### ASSIGNED TASK
Below are some records; output all of them exactly.

►

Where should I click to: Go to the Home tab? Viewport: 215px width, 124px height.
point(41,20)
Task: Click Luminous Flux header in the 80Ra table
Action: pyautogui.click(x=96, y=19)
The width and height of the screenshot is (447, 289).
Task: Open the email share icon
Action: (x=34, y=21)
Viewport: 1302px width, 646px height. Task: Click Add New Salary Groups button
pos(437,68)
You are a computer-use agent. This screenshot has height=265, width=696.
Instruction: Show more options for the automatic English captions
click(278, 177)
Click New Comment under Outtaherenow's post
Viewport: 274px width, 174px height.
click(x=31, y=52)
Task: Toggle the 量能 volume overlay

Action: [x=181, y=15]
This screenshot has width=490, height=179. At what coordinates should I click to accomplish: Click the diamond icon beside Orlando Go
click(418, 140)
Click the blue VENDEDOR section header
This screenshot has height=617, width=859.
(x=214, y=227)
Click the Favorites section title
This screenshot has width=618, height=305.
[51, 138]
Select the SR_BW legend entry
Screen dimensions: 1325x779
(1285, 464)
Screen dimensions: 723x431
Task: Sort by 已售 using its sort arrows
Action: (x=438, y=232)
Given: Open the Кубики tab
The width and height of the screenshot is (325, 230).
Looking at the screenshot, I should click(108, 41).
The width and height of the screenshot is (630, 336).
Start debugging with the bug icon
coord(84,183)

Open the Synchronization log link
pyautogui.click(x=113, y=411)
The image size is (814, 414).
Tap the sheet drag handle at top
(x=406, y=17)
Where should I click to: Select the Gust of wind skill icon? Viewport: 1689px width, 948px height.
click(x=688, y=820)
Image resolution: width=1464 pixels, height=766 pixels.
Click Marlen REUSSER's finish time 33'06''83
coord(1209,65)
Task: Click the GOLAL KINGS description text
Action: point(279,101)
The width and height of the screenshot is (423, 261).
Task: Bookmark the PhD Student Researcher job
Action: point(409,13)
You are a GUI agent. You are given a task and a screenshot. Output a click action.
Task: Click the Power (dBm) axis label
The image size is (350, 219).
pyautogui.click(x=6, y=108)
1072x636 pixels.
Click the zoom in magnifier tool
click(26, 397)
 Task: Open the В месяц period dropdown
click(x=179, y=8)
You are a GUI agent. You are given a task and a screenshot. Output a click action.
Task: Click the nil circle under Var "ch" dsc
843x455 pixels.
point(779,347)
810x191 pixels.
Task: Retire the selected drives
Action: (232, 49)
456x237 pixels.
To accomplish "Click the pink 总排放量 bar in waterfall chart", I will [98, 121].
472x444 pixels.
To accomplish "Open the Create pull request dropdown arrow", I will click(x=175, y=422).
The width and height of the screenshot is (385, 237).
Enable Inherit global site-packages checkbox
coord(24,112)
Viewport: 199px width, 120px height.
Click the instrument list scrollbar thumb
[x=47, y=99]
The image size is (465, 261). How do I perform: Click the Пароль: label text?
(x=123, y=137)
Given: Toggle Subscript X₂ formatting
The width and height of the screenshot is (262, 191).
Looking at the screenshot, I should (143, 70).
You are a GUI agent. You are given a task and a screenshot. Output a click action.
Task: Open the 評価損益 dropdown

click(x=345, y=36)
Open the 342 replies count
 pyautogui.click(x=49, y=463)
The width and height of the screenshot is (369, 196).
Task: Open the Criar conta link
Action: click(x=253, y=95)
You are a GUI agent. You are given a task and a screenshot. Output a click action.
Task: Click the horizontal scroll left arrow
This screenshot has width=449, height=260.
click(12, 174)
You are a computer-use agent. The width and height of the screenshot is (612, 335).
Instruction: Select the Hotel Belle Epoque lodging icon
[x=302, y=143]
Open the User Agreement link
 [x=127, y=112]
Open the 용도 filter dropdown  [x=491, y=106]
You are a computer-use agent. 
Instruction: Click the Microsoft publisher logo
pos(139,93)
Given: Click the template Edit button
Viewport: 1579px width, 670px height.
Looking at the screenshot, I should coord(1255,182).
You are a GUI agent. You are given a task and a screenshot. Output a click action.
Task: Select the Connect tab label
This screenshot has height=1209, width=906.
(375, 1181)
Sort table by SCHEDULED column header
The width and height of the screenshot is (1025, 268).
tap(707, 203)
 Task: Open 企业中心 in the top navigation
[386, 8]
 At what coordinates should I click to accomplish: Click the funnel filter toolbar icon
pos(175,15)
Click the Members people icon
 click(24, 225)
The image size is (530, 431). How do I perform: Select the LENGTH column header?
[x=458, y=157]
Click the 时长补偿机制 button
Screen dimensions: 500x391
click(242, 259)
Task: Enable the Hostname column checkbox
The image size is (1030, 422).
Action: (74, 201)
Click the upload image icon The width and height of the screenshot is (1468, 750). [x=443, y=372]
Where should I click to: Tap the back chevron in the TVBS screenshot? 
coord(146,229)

◄

### YOUR RESPONSE
Where should I click to: Go to the Home tab? Viewport: 215px width, 124px height.
point(41,20)
Task: Click Luminous Flux header in the 80Ra table
Action: pyautogui.click(x=96, y=19)
The width and height of the screenshot is (447, 289).
Task: Open the email share icon
Action: (x=34, y=21)
Viewport: 1302px width, 646px height. Task: Click Add New Salary Groups button
pos(437,68)
You are a computer-use agent. This screenshot has height=265, width=696.
Instruction: Show more options for the automatic English captions
click(278, 177)
Click New Comment under Outtaherenow's post
Viewport: 274px width, 174px height.
click(x=31, y=52)
Task: Toggle the 量能 volume overlay

Action: [x=181, y=15]
This screenshot has width=490, height=179. At what coordinates should I click to accomplish: Click the diamond icon beside Orlando Go
click(418, 140)
Click the blue VENDEDOR section header
This screenshot has height=617, width=859.
(x=214, y=227)
Click the Favorites section title
This screenshot has width=618, height=305.
[51, 138]
Select the SR_BW legend entry
Screen dimensions: 1325x779
(1285, 464)
Screen dimensions: 723x431
Task: Sort by 已售 using its sort arrows
Action: (x=438, y=232)
Given: Open the Кубики tab
The width and height of the screenshot is (325, 230).
Looking at the screenshot, I should click(108, 41).
The width and height of the screenshot is (630, 336).
Start debugging with the bug icon
coord(84,183)

Open the Synchronization log link
pyautogui.click(x=113, y=411)
The image size is (814, 414).
Tap the sheet drag handle at top
(x=406, y=17)
Where should I click to: Select the Gust of wind skill icon? Viewport: 1689px width, 948px height.
click(x=688, y=820)
Image resolution: width=1464 pixels, height=766 pixels.
Click Marlen REUSSER's finish time 33'06''83
coord(1209,65)
Task: Click the GOLAL KINGS description text
Action: point(279,101)
The width and height of the screenshot is (423, 261).
Task: Bookmark the PhD Student Researcher job
Action: point(409,13)
You are a GUI agent. You are given a task and a screenshot. Output a click action.
Task: Click the Power (dBm) axis label
The image size is (350, 219).
pyautogui.click(x=6, y=108)
1072x636 pixels.
Click the zoom in magnifier tool
click(26, 397)
 Task: Open the В месяц period dropdown
click(x=179, y=8)
You are a GUI agent. You are given a task and a screenshot. Output a click action.
Task: Click the nil circle under Var "ch" dsc
843x455 pixels.
point(779,347)
810x191 pixels.
Task: Retire the selected drives
Action: (232, 49)
456x237 pixels.
To accomplish "Click the pink 总排放量 bar in waterfall chart", I will [98, 121].
472x444 pixels.
To accomplish "Open the Create pull request dropdown arrow", I will click(x=175, y=422).
The width and height of the screenshot is (385, 237).
Enable Inherit global site-packages checkbox
coord(24,112)
Viewport: 199px width, 120px height.
Click the instrument list scrollbar thumb
[x=47, y=99]
The image size is (465, 261). How do I perform: Click the Пароль: label text?
(x=123, y=137)
Given: Toggle Subscript X₂ formatting
The width and height of the screenshot is (262, 191).
Looking at the screenshot, I should (143, 70).
You are a GUI agent. You are given a task and a screenshot. Output a click action.
Task: Open the 評価損益 dropdown

click(x=345, y=36)
Open the 342 replies count
 pyautogui.click(x=49, y=463)
The width and height of the screenshot is (369, 196).
Task: Open the Criar conta link
Action: click(x=253, y=95)
You are a GUI agent. You are given a task and a screenshot. Output a click action.
Task: Click the horizontal scroll left arrow
This screenshot has width=449, height=260.
click(12, 174)
You are a computer-use agent. The width and height of the screenshot is (612, 335).
Instruction: Select the Hotel Belle Epoque lodging icon
[x=302, y=143]
Open the User Agreement link
 [x=127, y=112]
Open the 용도 filter dropdown  [x=491, y=106]
You are a computer-use agent. 
Instruction: Click the Microsoft publisher logo
pos(139,93)
Given: Click the template Edit button
Viewport: 1579px width, 670px height.
Looking at the screenshot, I should coord(1255,182).
You are a GUI agent. You are given a task and a screenshot. Output a click action.
Task: Select the Connect tab label
This screenshot has height=1209, width=906.
(375, 1181)
Sort table by SCHEDULED column header
The width and height of the screenshot is (1025, 268).
tap(707, 203)
 Task: Open 企业中心 in the top navigation
[386, 8]
 At what coordinates should I click to accomplish: Click the funnel filter toolbar icon
pos(175,15)
Click the Members people icon
 click(24, 225)
The image size is (530, 431). How do I perform: Select the LENGTH column header?
[x=458, y=157]
Click the 时长补偿机制 button
Screen dimensions: 500x391
click(242, 259)
Task: Enable the Hostname column checkbox
The image size is (1030, 422).
Action: (74, 201)
Click the upload image icon The width and height of the screenshot is (1468, 750). [x=443, y=372]
Where should I click to: Tap the back chevron in the TVBS screenshot? 
coord(146,229)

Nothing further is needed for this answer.